Im November 2014 starb der Schwiegervater von Shama Masih, die damals im fünften Monat schwanger war. Shama Masih verbrannte seine Sachen, wie es in dieser Gegend Pakistans üblich ist.
Daraufhin machte das Gerücht die Runde, dass Shama Masih auch Seiten des Koran verbrannt habe. Die Vorwürfe erhärteten sich, als Geistliche in Nachbardörfern über ihre Moscheenlautsprecher ausriefen, Shama und Shahzad Masih sollten «verbrannt werden, genauso wie sie das [Heilige Buch] verbrannt haben».
Schnell versammelten sich Hunderte aufgebrachte Personen vor der Ziegelhütte. Sie fanden Shama und Shahzad Masih in einem kleinen Zimmer, in dem sie von einem Geldverleiher eingesperrt worden waren, weil sie ihm Geld schuldeten. Das Pärchen wurde nach draussen geschleppt.

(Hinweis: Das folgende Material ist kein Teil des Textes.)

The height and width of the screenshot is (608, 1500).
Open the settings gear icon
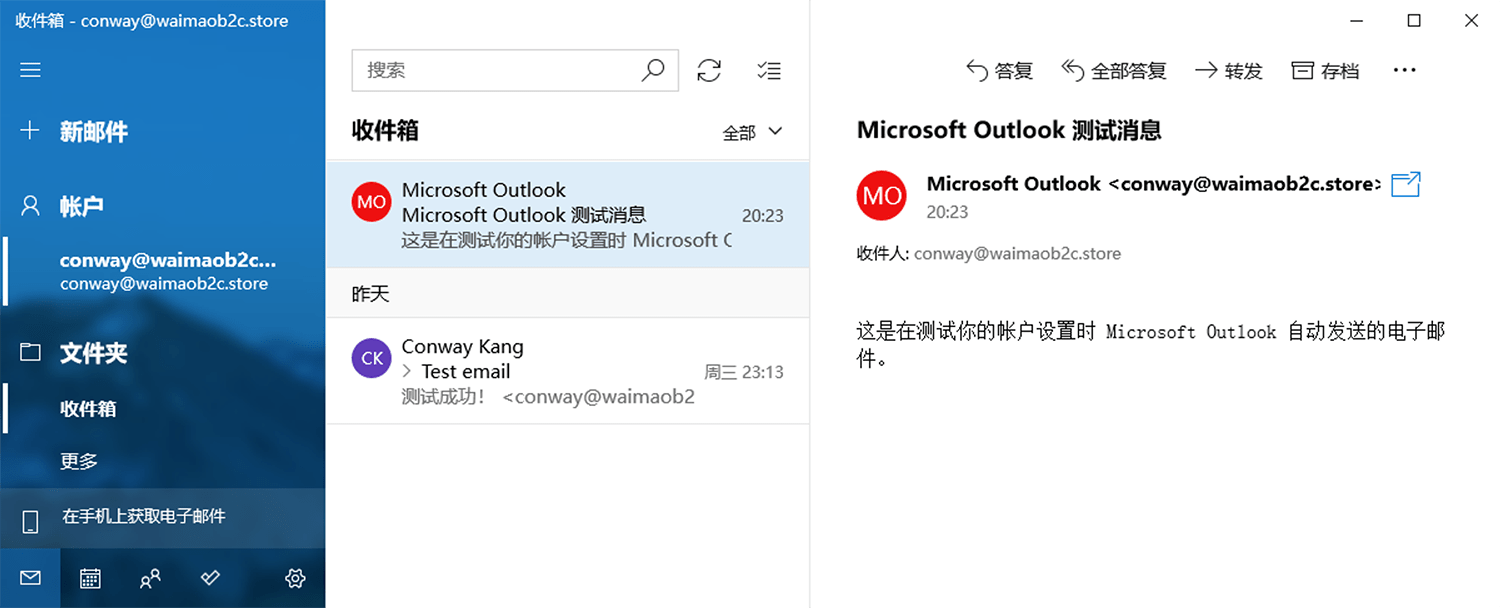pyautogui.click(x=295, y=578)
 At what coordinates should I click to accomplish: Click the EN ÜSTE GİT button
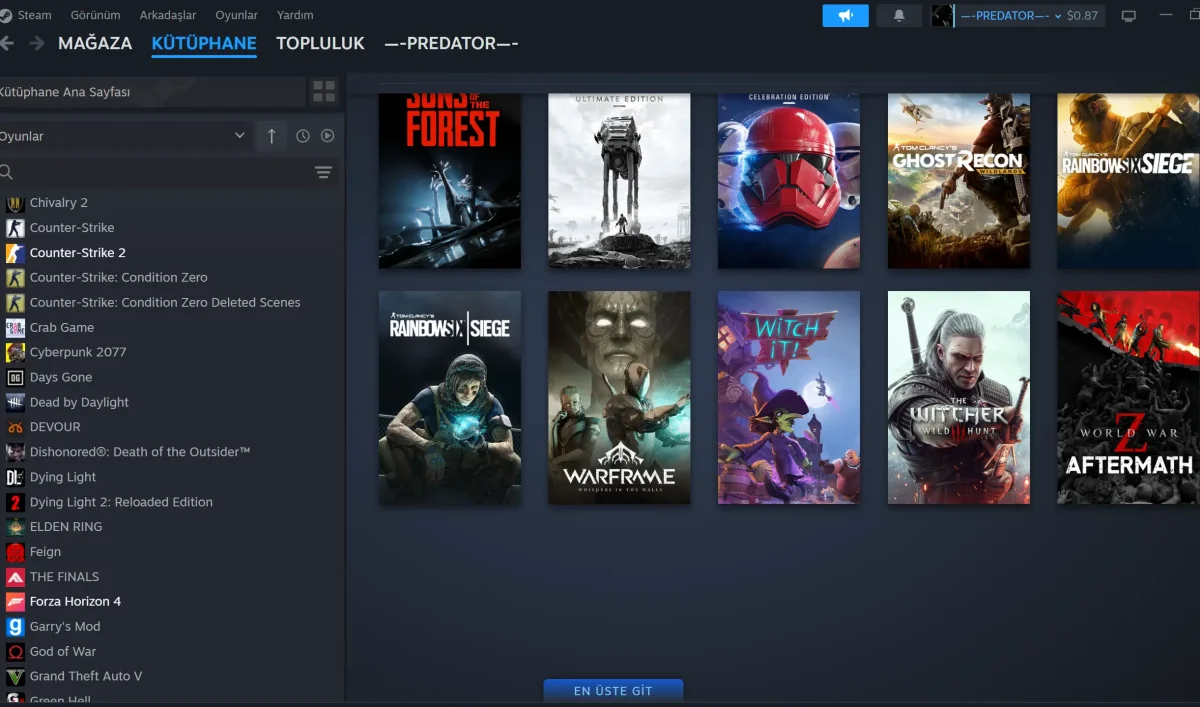[x=613, y=691]
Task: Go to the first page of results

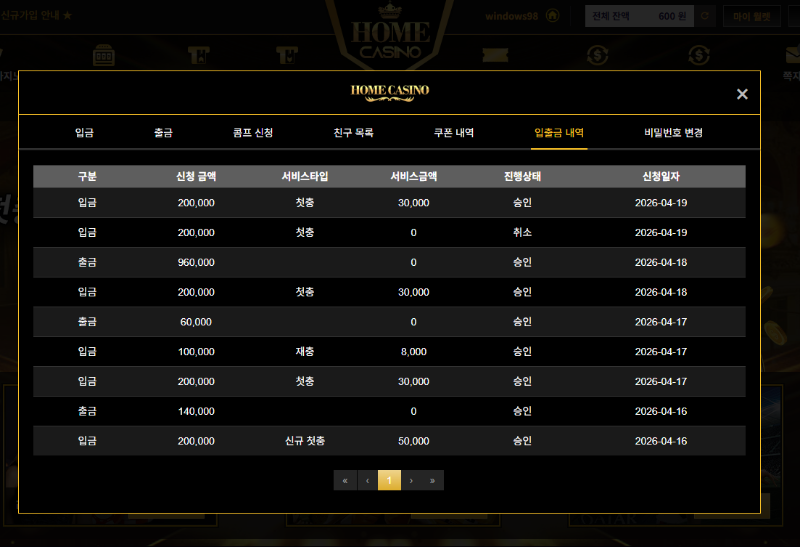Action: click(x=345, y=481)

Obwohl fünf PolizistInnen anwesend waren, griffen diese nicht ein. Sie rechtfertigten dies damit, dass sie zahlenmässig unterlegen und die Menschenmenge gewaltbereit gewesen sei. Shama und Shahzad Masih wurden wiederholt geschlagen und dann in einen der Ziegelbrennofen gestossen und verbrannt.
Laut der Familie von Shahzad Masih nahm die Polizei später mehr als 100 Personen fest. Der pakistanische Premierminister Nawaz Sharif verurteilte den Mord an dem Pärchen, und sein Bruder Shahbaz Sharif, der Regierungschef der Provinz Punjab, besuchte das Dorf, um der trauernden Familie sein Mitgefühl auszusprechen.
Am 23. November 2016 wurden fünf Männer vor einem Gericht für terrorismusbezogene Strafsachen wegen ihrer Beteiligung an dem Mord zum Tode verurteilt. Amnesty International fordert zwar, dass für Straftaten Verantwortliche zur Rechenschaft gezogen werden, und ein Ende der Straffreiheit, wendet sich jedoch ausnahmslos gegen die Todesstrafe.
Das Versagen der Behörden, rechtzeitig vor Eskalierung der Gewalt einzugreifen, ist in ganz Punjab ein typisches Muster. Oft weiss die Polizei, dass schutzbedürftige religiöse Minderheiten bedroht werden, greift jedoch angesichts einer von wütenden Geistlichen angestachelten Menschenmenge nicht entschieden ein.